I recently went to my local WordPress group WordPress Cambridge), where Tim Nash gave a talk about WordPress security.
He works for a hosting company 34sp.com on the security side, so has a slightly different perspective to a normal user or developer.

He outlined some of the tools you could use to inspect a customers site for vulnerabilities. (wpscan.rb, sqlmap.py, xssstrike)

I gave wpscan.rb a go, its quite surprising when you have not used this before how much it can find out. Just pointing it at a few websites, revealed more information than I might want disclosed. I didn’t for example realise how simple it was to list all the sites user names by default.
wpscan –url http://example.com –enumerate u

Its probably good as a quick way of identifying versions of plugins themes and WordPress itself. Its also interesting what it thinks it found that isn’t actually there. So its interesting to run over one of your websites and see what it can discover.

Tim also talked about the merits and otherwise of security plugins and how it’s in their interests to stress the large number of attempts they have blocked in order to sell them selves and other paid for extensions. How its worthwhile asking your hosting company what they have set up on their systems in terms of firewalls and mod security etc to see what they are already doing. Something they can be very vague about in their documentation.

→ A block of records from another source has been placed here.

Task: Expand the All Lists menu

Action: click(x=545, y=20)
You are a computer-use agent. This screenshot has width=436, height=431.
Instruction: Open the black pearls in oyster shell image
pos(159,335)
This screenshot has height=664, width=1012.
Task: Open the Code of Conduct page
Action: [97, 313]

I added something to change version numbers in urls and other generated bits of a WordPress site I was working on the next day. The site is up to date, the main thing, but I thought it would make the automatic probing scripts work a bit harder. Even if I’m just annoying them :)

Its always a bit worrying when you think about this all to much, it can feel especially when you start looking at logs. Tim did point out that at the end of the day its not going to be the end of the world even if despite your best efforts, someone gets at the website. Especially if you have proper backups.